A sweet tooth can cause more than just weight gain — scientists have now linked excess sugar to Alzheimer’s disease.
Scientists from the University of Bath in Australia have been able to link excess sugar to Alzheimer’s disease in a recent study. Sugar breaks down in a reaction known as glycation, and its byproducts can cause damage to a cell.
“Excess sugar is well known to be bad for us when it comes to diabetes and obesity, but this potential link with Alzheimer’s disease is yet another reason that we should be controlling our sugar intake in our diets,” co-author Omar Kassaar told Medical Xpress.
The scientists discovered that an enzyme known as macrophage migration inhibitory factor, or MIF, is damaged during glycation. Jean van den Elsen, an author with the study, said MIF would normally be seen during the body’s immune response to a buildup of irregular proteins within the brain.
“We think that because sugar damage reduces some MIF functions and completely inhibits others that this could be a tipping point that allows Alzheimer’s to develop,” van den Elsen said.
Brain cell samples from individuals diagnosed with severe and mild Alzheimer’s, along with a group of samples without Alzheimer’s, were studied. A total of ten samples were analyzed, and several glycated proteins were found, including MIF.

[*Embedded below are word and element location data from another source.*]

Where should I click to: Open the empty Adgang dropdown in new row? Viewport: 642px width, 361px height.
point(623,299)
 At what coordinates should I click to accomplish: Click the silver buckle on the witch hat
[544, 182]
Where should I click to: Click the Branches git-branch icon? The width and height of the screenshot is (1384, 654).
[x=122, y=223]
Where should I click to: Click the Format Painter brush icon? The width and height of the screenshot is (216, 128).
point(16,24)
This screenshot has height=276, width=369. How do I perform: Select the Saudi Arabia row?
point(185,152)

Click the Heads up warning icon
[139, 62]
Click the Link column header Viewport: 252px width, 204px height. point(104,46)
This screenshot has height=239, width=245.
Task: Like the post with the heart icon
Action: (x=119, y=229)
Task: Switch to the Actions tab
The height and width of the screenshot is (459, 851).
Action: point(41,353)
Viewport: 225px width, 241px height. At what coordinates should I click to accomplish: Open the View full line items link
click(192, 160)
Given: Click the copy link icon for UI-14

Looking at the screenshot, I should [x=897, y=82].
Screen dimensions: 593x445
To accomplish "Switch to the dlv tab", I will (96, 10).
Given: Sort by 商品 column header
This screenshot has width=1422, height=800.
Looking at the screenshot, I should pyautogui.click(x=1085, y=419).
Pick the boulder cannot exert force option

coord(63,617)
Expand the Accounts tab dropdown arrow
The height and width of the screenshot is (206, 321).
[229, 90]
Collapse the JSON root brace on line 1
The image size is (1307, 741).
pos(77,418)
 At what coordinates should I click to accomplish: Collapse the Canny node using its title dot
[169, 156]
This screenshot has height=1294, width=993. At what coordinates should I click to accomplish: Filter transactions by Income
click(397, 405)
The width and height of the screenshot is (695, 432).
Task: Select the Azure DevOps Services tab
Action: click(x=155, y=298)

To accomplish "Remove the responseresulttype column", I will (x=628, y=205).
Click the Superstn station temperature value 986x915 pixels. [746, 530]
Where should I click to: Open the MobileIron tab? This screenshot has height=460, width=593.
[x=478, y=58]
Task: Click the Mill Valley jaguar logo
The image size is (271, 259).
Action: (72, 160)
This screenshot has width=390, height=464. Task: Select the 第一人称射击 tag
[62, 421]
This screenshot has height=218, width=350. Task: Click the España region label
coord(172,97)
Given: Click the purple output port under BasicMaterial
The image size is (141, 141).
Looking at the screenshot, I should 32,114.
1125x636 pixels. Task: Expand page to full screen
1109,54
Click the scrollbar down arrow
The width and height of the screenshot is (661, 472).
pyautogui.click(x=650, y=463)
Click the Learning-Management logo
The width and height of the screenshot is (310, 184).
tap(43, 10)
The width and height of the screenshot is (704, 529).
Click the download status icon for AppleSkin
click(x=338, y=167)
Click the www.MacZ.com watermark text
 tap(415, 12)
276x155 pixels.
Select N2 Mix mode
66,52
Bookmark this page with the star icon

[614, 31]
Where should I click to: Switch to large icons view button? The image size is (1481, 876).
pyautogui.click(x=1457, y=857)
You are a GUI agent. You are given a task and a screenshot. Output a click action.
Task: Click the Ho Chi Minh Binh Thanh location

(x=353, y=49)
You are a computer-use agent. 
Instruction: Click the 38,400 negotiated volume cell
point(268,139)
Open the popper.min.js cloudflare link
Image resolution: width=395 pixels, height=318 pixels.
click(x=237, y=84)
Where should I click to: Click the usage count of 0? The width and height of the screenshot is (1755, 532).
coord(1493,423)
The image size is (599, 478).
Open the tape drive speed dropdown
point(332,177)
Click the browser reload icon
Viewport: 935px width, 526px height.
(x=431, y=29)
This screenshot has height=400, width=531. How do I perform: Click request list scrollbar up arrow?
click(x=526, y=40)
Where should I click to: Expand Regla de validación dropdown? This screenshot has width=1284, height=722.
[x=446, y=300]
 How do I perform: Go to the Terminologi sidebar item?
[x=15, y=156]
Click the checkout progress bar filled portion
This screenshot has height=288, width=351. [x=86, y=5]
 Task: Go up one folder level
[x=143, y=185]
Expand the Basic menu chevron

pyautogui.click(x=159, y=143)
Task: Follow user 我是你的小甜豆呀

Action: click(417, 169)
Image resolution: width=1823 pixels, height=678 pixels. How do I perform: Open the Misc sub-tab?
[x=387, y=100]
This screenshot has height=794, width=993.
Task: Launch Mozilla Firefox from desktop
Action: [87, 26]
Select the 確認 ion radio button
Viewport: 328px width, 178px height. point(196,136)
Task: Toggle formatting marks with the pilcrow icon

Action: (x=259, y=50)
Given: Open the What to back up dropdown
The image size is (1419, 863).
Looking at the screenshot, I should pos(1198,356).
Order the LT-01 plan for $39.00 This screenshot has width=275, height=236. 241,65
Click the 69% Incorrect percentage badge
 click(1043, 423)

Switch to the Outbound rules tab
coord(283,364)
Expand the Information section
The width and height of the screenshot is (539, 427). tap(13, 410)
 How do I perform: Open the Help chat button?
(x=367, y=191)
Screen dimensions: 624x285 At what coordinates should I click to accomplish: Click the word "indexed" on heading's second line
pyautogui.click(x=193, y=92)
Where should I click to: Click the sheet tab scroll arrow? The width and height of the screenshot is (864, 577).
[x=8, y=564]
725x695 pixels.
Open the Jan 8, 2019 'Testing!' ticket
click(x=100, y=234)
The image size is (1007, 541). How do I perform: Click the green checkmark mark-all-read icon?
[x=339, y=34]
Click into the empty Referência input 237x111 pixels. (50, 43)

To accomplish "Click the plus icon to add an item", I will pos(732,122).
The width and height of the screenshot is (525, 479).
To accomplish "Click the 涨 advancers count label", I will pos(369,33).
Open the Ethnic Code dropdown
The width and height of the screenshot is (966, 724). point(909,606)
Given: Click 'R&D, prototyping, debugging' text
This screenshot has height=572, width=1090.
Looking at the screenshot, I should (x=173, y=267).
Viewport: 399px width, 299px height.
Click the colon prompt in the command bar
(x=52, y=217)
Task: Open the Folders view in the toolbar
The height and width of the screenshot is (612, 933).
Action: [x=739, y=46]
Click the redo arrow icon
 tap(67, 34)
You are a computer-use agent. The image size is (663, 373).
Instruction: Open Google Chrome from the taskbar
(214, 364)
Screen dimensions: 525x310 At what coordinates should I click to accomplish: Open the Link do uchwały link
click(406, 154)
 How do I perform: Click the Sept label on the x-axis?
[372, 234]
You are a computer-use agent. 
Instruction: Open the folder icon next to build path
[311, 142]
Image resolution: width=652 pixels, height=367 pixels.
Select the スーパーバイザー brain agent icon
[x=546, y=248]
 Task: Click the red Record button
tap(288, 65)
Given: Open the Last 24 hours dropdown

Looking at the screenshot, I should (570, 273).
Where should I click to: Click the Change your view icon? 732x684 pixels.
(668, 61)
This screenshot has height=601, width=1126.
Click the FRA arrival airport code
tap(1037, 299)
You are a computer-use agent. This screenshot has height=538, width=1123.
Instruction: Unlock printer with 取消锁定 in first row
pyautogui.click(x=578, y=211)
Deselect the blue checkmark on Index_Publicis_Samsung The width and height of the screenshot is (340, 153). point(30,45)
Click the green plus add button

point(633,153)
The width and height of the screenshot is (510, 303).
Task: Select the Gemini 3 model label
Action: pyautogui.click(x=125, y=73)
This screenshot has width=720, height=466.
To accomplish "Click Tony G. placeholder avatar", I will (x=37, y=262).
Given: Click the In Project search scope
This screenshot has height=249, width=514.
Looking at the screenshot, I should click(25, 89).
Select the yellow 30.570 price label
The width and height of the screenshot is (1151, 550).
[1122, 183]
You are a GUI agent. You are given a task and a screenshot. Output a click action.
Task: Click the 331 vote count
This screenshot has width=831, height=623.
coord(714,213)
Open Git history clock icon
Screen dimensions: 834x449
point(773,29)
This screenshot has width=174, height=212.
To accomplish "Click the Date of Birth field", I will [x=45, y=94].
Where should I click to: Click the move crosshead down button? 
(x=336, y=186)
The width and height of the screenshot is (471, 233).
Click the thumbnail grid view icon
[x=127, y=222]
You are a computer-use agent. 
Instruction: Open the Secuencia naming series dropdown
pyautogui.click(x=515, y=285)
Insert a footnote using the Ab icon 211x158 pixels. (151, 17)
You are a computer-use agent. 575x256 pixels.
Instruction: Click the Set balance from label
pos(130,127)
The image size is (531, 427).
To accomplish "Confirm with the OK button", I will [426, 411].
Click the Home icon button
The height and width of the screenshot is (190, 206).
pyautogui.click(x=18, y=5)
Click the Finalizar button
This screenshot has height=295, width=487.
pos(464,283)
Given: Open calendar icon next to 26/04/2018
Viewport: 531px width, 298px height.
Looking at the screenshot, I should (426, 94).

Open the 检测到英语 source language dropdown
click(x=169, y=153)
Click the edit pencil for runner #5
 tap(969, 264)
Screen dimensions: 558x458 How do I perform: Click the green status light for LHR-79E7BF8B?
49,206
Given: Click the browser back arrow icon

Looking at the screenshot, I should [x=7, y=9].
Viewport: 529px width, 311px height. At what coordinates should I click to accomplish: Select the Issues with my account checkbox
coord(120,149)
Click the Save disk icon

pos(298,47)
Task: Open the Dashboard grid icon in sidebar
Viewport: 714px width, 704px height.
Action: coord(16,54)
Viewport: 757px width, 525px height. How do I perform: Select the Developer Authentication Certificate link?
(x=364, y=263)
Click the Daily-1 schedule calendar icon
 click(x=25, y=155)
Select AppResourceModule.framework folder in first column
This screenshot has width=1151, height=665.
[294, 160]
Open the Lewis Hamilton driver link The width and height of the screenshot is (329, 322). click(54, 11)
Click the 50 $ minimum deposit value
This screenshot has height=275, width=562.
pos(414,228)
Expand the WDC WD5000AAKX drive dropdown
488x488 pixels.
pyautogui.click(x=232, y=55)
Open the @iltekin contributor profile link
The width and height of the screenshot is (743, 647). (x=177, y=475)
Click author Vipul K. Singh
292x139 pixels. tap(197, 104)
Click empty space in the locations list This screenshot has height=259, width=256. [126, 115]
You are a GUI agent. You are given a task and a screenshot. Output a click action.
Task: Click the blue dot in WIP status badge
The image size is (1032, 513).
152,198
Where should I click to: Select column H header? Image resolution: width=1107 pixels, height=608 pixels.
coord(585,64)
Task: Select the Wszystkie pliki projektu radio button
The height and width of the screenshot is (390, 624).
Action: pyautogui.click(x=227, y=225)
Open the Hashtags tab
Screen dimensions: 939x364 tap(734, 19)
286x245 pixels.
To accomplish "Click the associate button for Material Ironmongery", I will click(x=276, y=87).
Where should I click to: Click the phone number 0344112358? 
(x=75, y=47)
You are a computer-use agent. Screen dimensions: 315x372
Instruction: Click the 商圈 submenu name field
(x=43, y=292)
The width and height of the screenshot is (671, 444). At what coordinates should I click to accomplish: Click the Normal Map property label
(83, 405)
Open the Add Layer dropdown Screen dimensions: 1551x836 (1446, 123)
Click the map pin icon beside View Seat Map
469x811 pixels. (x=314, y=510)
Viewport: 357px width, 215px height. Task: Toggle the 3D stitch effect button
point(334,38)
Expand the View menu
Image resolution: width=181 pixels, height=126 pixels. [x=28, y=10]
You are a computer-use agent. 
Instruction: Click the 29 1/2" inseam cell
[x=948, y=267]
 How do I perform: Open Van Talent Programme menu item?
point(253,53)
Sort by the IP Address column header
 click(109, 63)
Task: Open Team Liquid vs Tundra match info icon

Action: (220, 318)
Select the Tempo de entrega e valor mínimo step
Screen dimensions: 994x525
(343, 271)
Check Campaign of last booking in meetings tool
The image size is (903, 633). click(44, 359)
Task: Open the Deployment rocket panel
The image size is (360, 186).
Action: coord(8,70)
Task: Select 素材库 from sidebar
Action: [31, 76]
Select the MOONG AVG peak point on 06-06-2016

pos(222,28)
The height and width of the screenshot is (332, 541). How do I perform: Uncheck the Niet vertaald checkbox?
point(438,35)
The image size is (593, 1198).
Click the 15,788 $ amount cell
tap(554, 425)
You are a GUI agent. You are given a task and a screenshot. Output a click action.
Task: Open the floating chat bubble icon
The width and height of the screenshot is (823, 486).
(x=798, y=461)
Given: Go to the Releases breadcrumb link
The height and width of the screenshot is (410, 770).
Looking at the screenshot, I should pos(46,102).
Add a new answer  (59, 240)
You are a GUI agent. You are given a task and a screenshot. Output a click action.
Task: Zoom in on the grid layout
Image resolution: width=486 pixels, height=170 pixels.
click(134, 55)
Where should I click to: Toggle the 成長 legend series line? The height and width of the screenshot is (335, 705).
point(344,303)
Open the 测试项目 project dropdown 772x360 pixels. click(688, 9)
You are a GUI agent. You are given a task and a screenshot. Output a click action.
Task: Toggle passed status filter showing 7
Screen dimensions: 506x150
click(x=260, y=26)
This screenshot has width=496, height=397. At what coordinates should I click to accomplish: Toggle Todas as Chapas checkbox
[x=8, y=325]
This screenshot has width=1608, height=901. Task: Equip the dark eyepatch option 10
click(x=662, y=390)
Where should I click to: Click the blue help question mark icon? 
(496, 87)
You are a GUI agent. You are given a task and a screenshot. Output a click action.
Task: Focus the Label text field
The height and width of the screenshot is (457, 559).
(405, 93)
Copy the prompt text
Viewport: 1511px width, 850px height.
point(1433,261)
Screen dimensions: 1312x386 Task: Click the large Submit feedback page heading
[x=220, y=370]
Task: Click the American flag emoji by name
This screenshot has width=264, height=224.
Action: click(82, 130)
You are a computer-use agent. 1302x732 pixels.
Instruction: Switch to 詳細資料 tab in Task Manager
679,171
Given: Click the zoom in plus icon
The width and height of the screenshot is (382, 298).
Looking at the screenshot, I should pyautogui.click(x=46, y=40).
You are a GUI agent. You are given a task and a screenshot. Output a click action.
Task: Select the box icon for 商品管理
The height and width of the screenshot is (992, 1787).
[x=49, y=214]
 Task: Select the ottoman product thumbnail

The MIF enzyme changes as it’s affected by glucose within the brains of those who are in the early stages of Alzheimer’s, van den Elsen said. Glycation of MIF only increases as Alzheimer’s disease advances.
Glucose is already known to adversely change the proteins within the brain, and it’s a characteristic of hyperglycemia, or an abnormally high blood glucose level. Hyperglycemia is most directly linked with diabetes.
MIF is involved in regulating insulin, and the damage done to the enzyme by glucose supports the suggestion that individuals with diabetes are at a higher risk for developing Alzheimer’s. Damaged MIF was found in both early and late stages of Alzheimer’s, the authors wrote.
“We also show that these modifications can develop within a matter of days and can affect MIF activity and degradation long before the formation of irreversible advanced glycation endproducts,” the authors said.
In 2016, an estimated 5.4 million people had Alzheimer’s disease. The Alzheimer’s Association estimated that by 2050, the number of people age 65 and older with Alzheimer’s could triple to a projected 13.8 million without the intervention of medical breakthroughs.
Alzheimer’s and other forms of dementia were estimated to cost the U.S. $236 billion in 2016. The disease is also the sixth leading cause of death within the U.S. Rob Williams, an author with the study, said discovering the MIF damage could mean progress for dementia patients.
“Knowing this will be vital to developing a chronology of how Alzheimer’s progresses and we hope will help us identify those at risk of Alzheimer’s and lead to new treatments or ways to prevent the disease,” Williams said.
The study was published in Scientific Reports and was funded by the Dunhill Medical Trust. Human brain tissue was provided through Brains for Dementia Research.